If the blood sugar levels are not high enough to put you or your child is at immediate risk, you may be referred to a provider who is qualified in the diagnosis and treatment of diabetes (endocrinologist). Shortly after the diagnosis, you'll also likely meet with a diabetes educator and a registered dietitian for more information about the management of your diabetes.

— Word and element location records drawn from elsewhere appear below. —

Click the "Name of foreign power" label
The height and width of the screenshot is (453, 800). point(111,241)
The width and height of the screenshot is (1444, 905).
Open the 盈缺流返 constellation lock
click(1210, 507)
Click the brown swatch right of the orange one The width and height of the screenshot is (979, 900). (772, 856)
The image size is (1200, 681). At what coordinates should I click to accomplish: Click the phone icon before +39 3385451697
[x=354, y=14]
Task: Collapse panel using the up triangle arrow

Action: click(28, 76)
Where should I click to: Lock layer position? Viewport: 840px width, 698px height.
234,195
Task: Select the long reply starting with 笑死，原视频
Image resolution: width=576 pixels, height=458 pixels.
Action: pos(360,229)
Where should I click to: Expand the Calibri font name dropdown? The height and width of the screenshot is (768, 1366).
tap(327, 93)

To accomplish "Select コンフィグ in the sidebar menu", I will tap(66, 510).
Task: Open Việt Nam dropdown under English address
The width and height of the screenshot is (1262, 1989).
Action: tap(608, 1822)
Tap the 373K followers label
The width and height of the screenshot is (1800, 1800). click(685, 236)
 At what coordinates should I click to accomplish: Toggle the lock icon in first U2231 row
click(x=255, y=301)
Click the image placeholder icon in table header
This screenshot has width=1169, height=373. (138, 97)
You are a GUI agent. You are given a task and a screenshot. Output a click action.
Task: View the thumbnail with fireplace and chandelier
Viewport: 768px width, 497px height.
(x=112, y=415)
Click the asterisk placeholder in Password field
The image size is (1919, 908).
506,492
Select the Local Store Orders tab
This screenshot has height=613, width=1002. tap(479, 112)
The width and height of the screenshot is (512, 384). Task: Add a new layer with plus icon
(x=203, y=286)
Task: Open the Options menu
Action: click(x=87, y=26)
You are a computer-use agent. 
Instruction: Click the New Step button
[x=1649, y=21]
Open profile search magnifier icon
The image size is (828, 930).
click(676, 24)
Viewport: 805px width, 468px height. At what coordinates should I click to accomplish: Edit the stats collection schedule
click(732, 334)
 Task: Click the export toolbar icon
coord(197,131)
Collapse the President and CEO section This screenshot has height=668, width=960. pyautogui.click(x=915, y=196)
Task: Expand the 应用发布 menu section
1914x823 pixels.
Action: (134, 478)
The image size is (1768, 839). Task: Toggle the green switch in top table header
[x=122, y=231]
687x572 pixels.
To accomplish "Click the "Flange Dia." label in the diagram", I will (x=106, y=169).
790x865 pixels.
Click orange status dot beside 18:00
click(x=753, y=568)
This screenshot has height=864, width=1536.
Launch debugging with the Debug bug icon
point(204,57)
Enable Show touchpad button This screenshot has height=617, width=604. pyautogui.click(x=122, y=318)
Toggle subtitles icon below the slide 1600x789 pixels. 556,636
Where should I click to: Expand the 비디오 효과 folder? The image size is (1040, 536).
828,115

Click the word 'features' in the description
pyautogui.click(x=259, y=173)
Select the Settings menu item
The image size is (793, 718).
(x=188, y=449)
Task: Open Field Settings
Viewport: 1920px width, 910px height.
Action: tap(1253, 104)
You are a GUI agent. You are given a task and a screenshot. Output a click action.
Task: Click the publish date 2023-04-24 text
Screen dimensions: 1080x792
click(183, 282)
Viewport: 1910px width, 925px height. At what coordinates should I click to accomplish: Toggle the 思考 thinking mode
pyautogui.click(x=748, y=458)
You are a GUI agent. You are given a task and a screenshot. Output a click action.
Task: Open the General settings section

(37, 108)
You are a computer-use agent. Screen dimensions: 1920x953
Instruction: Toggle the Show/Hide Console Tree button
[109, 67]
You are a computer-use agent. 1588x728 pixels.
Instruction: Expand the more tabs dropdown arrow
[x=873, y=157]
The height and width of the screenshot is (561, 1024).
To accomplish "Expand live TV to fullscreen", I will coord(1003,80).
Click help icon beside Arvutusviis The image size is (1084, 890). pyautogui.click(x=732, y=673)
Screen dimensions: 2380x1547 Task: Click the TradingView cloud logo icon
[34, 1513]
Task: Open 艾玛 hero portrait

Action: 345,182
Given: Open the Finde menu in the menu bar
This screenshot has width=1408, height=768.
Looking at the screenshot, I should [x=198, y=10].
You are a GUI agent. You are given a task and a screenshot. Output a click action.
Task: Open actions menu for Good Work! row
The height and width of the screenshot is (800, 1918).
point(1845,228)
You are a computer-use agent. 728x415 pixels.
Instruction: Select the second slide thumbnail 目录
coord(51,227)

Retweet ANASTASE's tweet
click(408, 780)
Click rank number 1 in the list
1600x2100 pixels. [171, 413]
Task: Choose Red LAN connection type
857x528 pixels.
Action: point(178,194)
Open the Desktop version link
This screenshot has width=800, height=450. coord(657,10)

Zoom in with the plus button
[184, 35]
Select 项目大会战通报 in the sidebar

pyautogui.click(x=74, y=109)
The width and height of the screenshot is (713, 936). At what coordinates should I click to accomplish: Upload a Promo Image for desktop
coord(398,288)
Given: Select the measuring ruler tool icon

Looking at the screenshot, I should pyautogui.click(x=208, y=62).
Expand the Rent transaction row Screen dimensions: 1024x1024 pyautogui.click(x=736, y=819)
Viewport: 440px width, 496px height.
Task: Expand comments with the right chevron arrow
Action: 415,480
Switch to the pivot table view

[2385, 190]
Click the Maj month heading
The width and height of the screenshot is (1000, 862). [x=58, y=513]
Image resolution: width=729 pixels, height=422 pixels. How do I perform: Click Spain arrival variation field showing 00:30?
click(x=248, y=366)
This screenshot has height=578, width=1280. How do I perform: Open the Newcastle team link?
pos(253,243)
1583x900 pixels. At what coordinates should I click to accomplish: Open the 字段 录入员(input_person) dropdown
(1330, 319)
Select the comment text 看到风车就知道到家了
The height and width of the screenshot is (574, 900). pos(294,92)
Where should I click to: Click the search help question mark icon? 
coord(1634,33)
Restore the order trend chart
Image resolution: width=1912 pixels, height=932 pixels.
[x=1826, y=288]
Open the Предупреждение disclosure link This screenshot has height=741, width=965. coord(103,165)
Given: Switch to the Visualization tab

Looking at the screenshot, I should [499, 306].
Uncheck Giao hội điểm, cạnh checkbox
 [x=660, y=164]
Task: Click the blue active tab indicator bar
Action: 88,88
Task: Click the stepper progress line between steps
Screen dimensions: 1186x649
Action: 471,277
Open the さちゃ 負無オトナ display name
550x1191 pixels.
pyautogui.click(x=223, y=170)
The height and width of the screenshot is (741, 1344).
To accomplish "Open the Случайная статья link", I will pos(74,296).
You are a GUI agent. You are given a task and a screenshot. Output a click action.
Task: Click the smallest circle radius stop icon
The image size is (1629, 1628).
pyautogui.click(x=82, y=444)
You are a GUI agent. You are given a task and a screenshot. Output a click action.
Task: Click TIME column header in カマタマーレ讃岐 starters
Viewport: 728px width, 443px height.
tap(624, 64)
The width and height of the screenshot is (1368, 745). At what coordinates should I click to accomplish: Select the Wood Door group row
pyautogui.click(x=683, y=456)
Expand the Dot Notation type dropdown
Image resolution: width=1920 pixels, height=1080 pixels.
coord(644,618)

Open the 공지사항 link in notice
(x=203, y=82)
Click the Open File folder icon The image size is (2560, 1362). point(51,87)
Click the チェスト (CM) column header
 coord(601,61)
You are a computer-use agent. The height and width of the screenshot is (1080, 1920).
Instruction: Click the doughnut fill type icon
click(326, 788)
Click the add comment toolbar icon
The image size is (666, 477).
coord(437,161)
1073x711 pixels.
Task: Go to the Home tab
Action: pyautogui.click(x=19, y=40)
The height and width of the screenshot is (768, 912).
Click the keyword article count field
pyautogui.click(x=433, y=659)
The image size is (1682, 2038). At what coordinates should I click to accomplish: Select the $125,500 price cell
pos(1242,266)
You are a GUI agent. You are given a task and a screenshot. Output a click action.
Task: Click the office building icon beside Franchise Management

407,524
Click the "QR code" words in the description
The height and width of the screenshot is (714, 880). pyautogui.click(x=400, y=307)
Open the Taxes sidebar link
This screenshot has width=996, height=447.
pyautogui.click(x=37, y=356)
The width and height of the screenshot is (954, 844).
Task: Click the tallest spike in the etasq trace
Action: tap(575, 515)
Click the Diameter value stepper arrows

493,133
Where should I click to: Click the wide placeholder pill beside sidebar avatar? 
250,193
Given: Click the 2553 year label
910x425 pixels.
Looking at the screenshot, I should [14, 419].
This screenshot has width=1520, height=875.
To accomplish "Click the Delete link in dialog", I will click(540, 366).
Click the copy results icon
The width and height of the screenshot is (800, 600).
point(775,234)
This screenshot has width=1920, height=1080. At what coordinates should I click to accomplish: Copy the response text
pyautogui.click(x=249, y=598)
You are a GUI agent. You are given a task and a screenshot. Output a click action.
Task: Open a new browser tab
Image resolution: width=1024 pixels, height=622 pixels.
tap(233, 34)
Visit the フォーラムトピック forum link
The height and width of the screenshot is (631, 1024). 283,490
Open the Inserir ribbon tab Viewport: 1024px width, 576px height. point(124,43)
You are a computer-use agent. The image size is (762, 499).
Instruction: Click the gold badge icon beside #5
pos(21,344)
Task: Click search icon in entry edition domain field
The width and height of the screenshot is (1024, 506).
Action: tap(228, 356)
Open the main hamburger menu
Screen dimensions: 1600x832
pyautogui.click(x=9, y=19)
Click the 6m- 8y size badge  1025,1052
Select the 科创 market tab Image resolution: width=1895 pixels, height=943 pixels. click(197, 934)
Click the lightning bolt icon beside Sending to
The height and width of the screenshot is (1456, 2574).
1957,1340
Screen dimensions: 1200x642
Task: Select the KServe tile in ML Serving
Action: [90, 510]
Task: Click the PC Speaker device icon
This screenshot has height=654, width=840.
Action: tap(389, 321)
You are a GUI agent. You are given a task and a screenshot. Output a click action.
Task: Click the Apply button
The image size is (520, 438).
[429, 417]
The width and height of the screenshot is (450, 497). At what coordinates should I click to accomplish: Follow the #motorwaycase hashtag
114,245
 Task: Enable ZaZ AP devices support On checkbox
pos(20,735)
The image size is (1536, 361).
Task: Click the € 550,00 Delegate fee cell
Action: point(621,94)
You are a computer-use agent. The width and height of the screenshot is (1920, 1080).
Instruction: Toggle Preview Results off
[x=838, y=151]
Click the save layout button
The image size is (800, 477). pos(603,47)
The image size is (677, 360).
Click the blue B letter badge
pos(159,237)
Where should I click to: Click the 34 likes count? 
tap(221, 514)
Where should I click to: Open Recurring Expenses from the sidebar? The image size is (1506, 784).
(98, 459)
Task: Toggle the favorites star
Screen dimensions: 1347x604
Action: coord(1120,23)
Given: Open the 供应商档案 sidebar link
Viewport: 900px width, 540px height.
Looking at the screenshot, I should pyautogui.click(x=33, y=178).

Here's some information to help you prepare for your appointment and know what to expect.

What you can do

  • Be aware of any pre-appointment restrictions. When you make the appointment, ask if you need to do anything in advance. This will likely include restricting your diet, as for a test of sugar in the blood on an empty stomach.
  • Write down any symptoms you're experiencing, including any that may seem unrelated.
  • Write down key personal information, including major stresses or recent life changes. If you are monitoring your blood glucose levels at home, keep a record of the results of the glucose, detailing the dates and times of testing.
  • Make a list of allergies and all the drugs, vitamins, and supplements you are taking.
  • Record of your family medical history. Be sure to take note of any relatives who have had diabetes, heart attacks or strokes.
  • A family member or a friend, if possible. Someone who accompanies you can help to remember the information that you need.
  • Write questions to ask their provider. Ask about the aspects of his handling of the diabetes is unclear.
  • Be aware if you are in need of some renewal of prescriptions. Your provider may renew your prescriptions while you're there.

Prepare a list of questions can help you make the most of your time with your provider. For diabetes, some questions are:

  • Are the symptoms that I have linked to diabetes or something else?
  • Do I need any tests?
  • What else can I do to protect my health?
  • What are other options for controlling my diabetes?
  • I have other health conditions. How can I best manage these conditions?
  • There are restrictions that must be followed?
  • You should see a specialist, such as a dietitian or diabetes educator?
  • Is there a generic alternative to the medicine you're prescribing?
  • Are there brochures or other printed material that I can take with me? What sites do you recommend?

What to expect from your doctor

Your healthcare provider will probably ask a lot of questions, such as:

  • Can you describe your symptoms?
  • Do you have symptoms all the time, or come and go?
  • How severe are the symptoms?
  • Do you have a family history of preeclampsia or diabetes?
  • Tell me about your diet.
  • Do you exercise? What type and how much?